» **WHAT THE TASK ASKS**
Rewrite the listing below, putting "desktop agent" wherever "computer-use agent" appears and leaving every other line and word unchanged.

A block of data
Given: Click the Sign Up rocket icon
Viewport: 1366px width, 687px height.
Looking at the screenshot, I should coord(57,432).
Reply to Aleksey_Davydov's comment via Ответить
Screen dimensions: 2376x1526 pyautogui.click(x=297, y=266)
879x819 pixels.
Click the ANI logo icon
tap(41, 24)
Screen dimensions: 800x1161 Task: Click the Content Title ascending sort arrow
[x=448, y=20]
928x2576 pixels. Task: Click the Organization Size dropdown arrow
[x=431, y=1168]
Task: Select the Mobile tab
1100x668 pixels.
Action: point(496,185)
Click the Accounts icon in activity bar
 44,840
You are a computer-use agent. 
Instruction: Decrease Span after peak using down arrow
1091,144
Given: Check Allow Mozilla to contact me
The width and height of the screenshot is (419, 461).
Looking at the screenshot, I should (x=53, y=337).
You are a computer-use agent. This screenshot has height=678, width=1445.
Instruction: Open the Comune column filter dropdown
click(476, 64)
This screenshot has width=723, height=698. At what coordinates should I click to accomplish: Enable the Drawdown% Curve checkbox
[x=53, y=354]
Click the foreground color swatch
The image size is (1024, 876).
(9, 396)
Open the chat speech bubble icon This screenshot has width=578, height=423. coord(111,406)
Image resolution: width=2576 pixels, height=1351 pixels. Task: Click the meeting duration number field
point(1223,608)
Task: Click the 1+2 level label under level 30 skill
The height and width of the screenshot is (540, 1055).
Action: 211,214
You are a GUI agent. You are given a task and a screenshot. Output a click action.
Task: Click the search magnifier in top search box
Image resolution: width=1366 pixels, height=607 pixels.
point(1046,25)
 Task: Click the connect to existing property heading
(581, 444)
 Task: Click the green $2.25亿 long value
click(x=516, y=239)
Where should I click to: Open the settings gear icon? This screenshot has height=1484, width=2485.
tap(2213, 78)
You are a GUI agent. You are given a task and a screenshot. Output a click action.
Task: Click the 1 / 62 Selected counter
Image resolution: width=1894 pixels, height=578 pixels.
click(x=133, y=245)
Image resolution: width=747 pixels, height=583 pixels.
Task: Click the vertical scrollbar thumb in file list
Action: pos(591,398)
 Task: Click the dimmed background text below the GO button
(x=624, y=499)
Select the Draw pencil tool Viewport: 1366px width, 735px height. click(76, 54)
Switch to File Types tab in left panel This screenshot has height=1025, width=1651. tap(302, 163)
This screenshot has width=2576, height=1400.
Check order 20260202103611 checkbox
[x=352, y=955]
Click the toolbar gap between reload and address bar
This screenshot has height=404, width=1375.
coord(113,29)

» **ANSWER TO THE PROBLEM**
Given: Click the Sign Up rocket icon
Viewport: 1366px width, 687px height.
Looking at the screenshot, I should coord(57,432).
Reply to Aleksey_Davydov's comment via Ответить
Screen dimensions: 2376x1526 pyautogui.click(x=297, y=266)
879x819 pixels.
Click the ANI logo icon
tap(41, 24)
Screen dimensions: 800x1161 Task: Click the Content Title ascending sort arrow
[x=448, y=20]
928x2576 pixels. Task: Click the Organization Size dropdown arrow
[x=431, y=1168]
Task: Select the Mobile tab
1100x668 pixels.
Action: point(496,185)
Click the Accounts icon in activity bar
 44,840
You are a desktop agent. 
Instruction: Decrease Span after peak using down arrow
1091,144
Given: Check Allow Mozilla to contact me
The width and height of the screenshot is (419, 461).
Looking at the screenshot, I should (x=53, y=337).
You are a desktop agent. This screenshot has height=678, width=1445.
Instruction: Open the Comune column filter dropdown
click(476, 64)
This screenshot has width=723, height=698. At what coordinates should I click to accomplish: Enable the Drawdown% Curve checkbox
[x=53, y=354]
Click the foreground color swatch
The image size is (1024, 876).
(9, 396)
Open the chat speech bubble icon This screenshot has width=578, height=423. coord(111,406)
Image resolution: width=2576 pixels, height=1351 pixels. Task: Click the meeting duration number field
point(1223,608)
Task: Click the 1+2 level label under level 30 skill
The height and width of the screenshot is (540, 1055).
Action: 211,214
You are a GUI agent. You are given a task and a screenshot. Output a click action.
Task: Click the search magnifier in top search box
Image resolution: width=1366 pixels, height=607 pixels.
point(1046,25)
 Task: Click the connect to existing property heading
(581, 444)
 Task: Click the green $2.25亿 long value
click(x=516, y=239)
Where should I click to: Open the settings gear icon? This screenshot has height=1484, width=2485.
tap(2213, 78)
You are a GUI agent. You are given a task and a screenshot. Output a click action.
Task: Click the 1 / 62 Selected counter
Image resolution: width=1894 pixels, height=578 pixels.
click(x=133, y=245)
Image resolution: width=747 pixels, height=583 pixels.
Task: Click the vertical scrollbar thumb in file list
Action: pos(591,398)
 Task: Click the dimmed background text below the GO button
(x=624, y=499)
Select the Draw pencil tool Viewport: 1366px width, 735px height. click(76, 54)
Switch to File Types tab in left panel This screenshot has height=1025, width=1651. tap(302, 163)
This screenshot has width=2576, height=1400.
Check order 20260202103611 checkbox
[x=352, y=955]
Click the toolbar gap between reload and address bar
This screenshot has height=404, width=1375.
coord(113,29)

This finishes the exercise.